En revanche, la configuration frontalière offrait quelques avantages, à une époque où l’intensité des troubles variaient fortement d’une province et même d’un diocèse à l’autre. La famille de Gabriel de Montgomery se réfugia par moments en Bretagne, en particulier lors des guerres de religion qui ravagèrent la Normandie. Inversement, Pontorson se révéla un havre pour les huguenots bretons isolés de l’évêché de Dol.

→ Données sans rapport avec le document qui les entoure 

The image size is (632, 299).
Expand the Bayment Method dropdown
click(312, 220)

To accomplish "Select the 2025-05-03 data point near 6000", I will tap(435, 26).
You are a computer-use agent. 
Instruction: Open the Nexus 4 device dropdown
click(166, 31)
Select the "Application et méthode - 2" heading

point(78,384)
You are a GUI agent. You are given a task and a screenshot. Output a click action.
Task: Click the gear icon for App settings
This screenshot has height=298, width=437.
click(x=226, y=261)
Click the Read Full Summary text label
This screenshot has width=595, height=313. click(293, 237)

L’Église calviniste locale se rassemblait dans un bâtiment de la cité, dont on ne sait s’il était à l’origine une grange ou un lieu de culte réaffecté. C’est le fameux prêche de Pontorson, probablement une ancienne grange féodale ou prieuré réaménagé, qui fait exceptionnel, subsiste encore aujourd’hui. Il est inscrit à l’inventaire supplémentaire des monuments historiques et est entretenu par une dynamique association locale. S’il a échappé aux destructions systématiques des temples consécutives à l’abolition de l’Édit de Nantes, c’est que le bâtiment n’était plus affecté au culte réformé depuis le milieu des années 1620. Gabriel II de Montgomery avait dû vendre la seigneurie au roi Louis XIII et l’exercice protestant avait été transféré non loin de là à Cormeray. Le registre des baptêmes ayant été, fort heureusement, conservé, nous avons quelques indications sur les protestants bretons qui ont fréquenté l’Église de Pontorson-Cormeray. 44 patronymes venus de ce côté du Couesnon y sont mentionnés.

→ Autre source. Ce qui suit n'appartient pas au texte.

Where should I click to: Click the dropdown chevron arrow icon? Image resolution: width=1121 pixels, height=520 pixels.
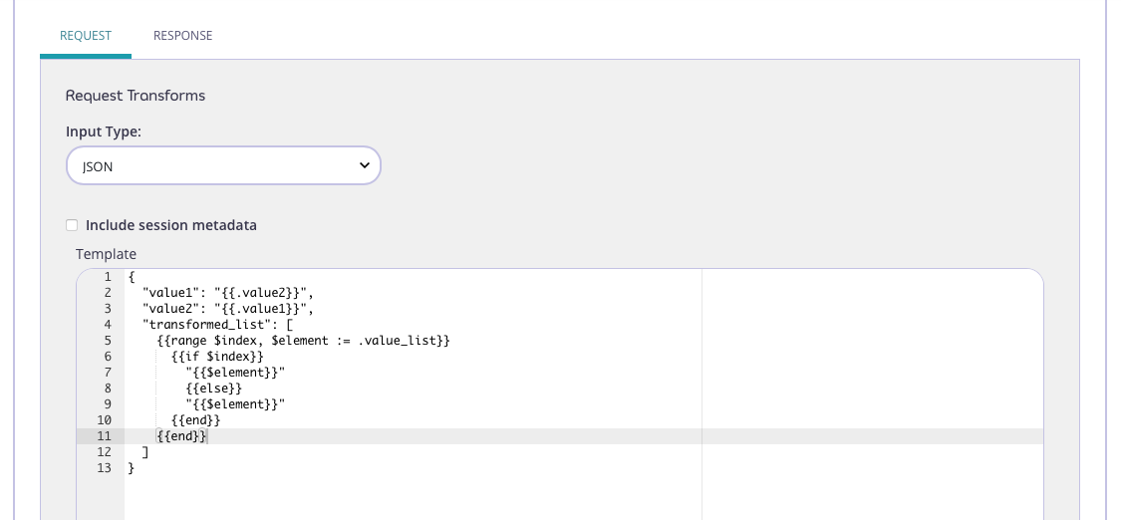[x=364, y=166]
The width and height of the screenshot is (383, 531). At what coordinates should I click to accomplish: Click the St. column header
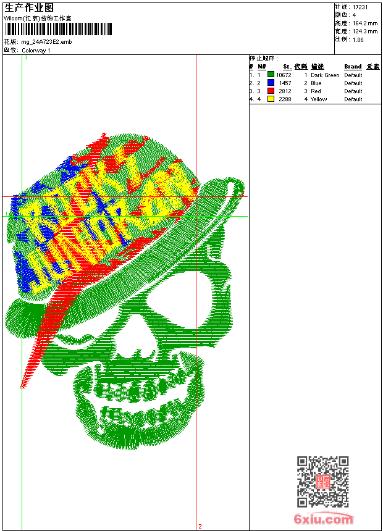pyautogui.click(x=287, y=67)
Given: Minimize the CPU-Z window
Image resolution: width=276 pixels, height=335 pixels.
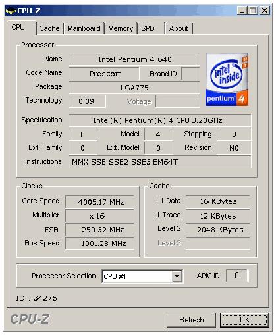Looking at the screenshot, I should point(242,11).
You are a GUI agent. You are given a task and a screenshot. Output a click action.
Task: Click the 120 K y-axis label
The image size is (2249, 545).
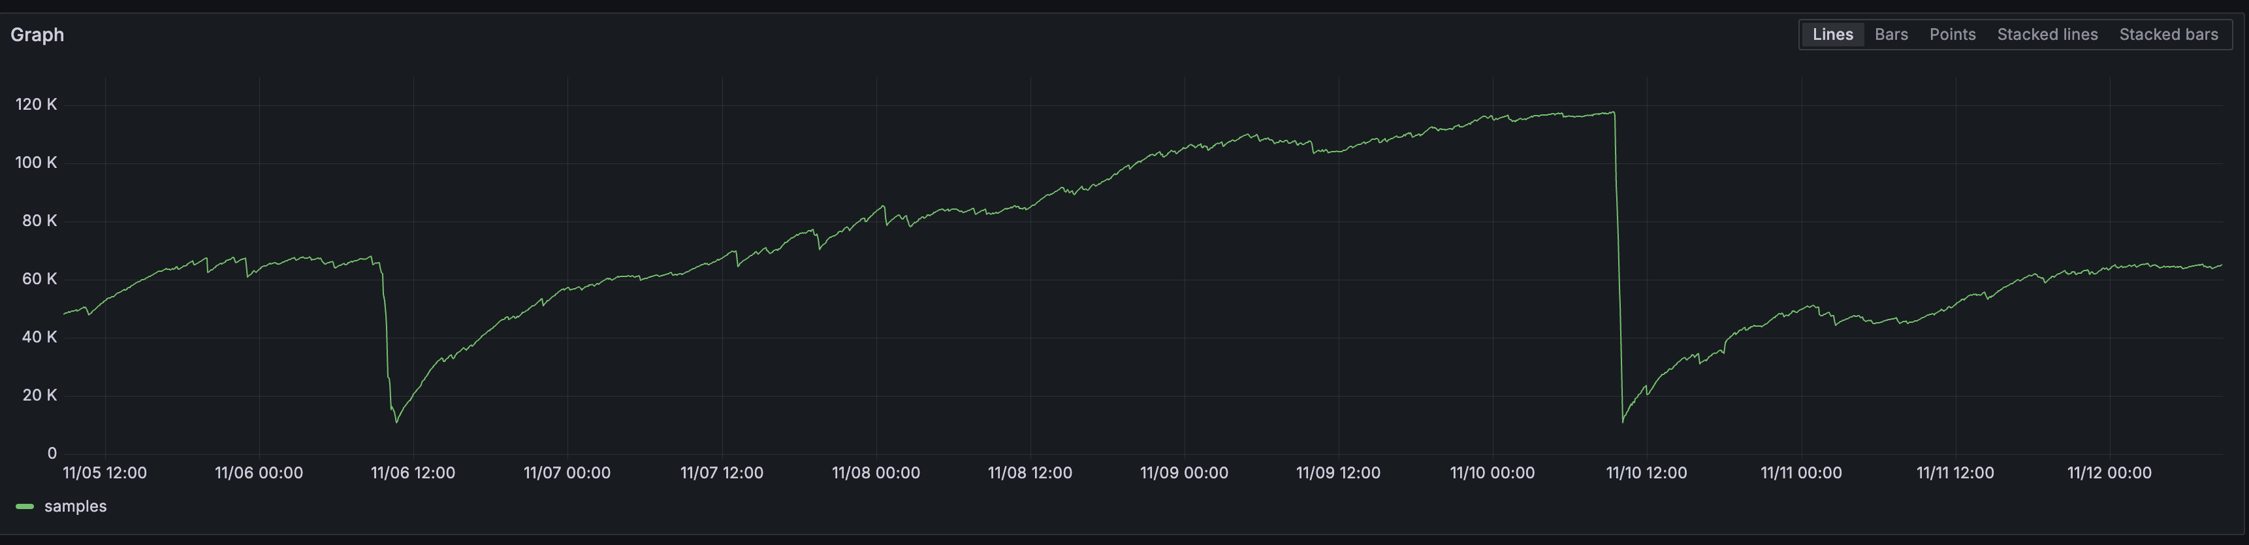pos(36,105)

Nous y trouvons des visiteurs occasionnels. Quelques notables vitréens figurent, par exemple, comme parrains lors de baptêmes. Mais nous trouvons surtout des voisins résidant dans les paroisses proches de l’évêché de Dol : Avant 1623, ils viennent de Saint-Georges-de Gréhaigne, de Baguer-Pican ou même de Cancale. Après cette date, on les trouve à Vieux-Viel ou Pleine-Fougères et surtout à Sougeal, sur la rive gauche du Couesnon, où le hameau de l’Oseraie, tout proche du fleuve, accueille un isolat protestant qui s’est constitué dans les années 1660. La famille De Cheux et leurs proches s’y étaient réfugiés depuis la Normandie sur un site propice à la discrétion. Le marais de Sougeal accueilla plus tard des exercices clandestins après la Révocation de l’Édit de Nantes.

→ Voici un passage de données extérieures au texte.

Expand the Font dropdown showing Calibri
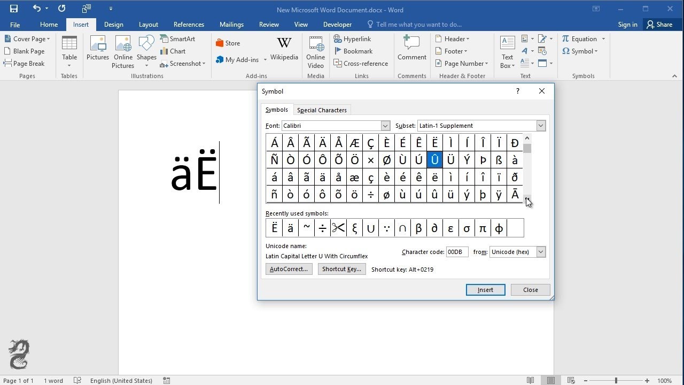The height and width of the screenshot is (385, 684). tap(385, 126)
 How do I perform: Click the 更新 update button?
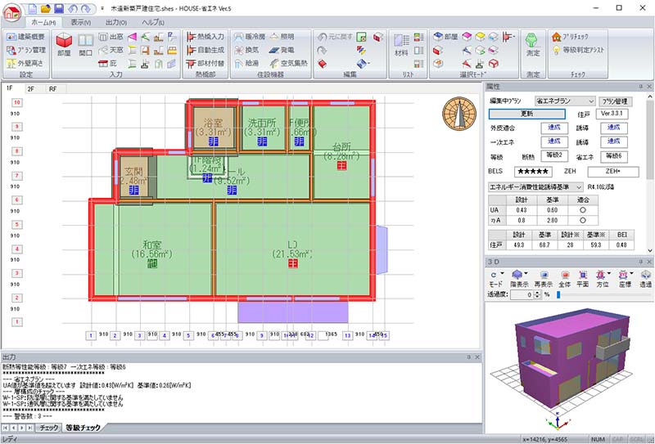526,114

Pendant toute la période consignée dans le registre (1559-1669), d’autres Bretons sont allés au temple de Pontorson-Cormeray pour des mariages ou des baptêmes en l’absence de leurs pasteurs locaux. C’est ainsi que l’on y trouve des familles de Saint-Servan, de Plouër ou de Plenée.
Le temple de Pontorson, témoin muet de la foi réformée dans les pays du Couesnon, s’ouvre de nouveau aux visiteurs, à l’occasion d’expositions ou lors des Journées du Partrimoine. Une exposition biblique s’y tient fin septembre 2016.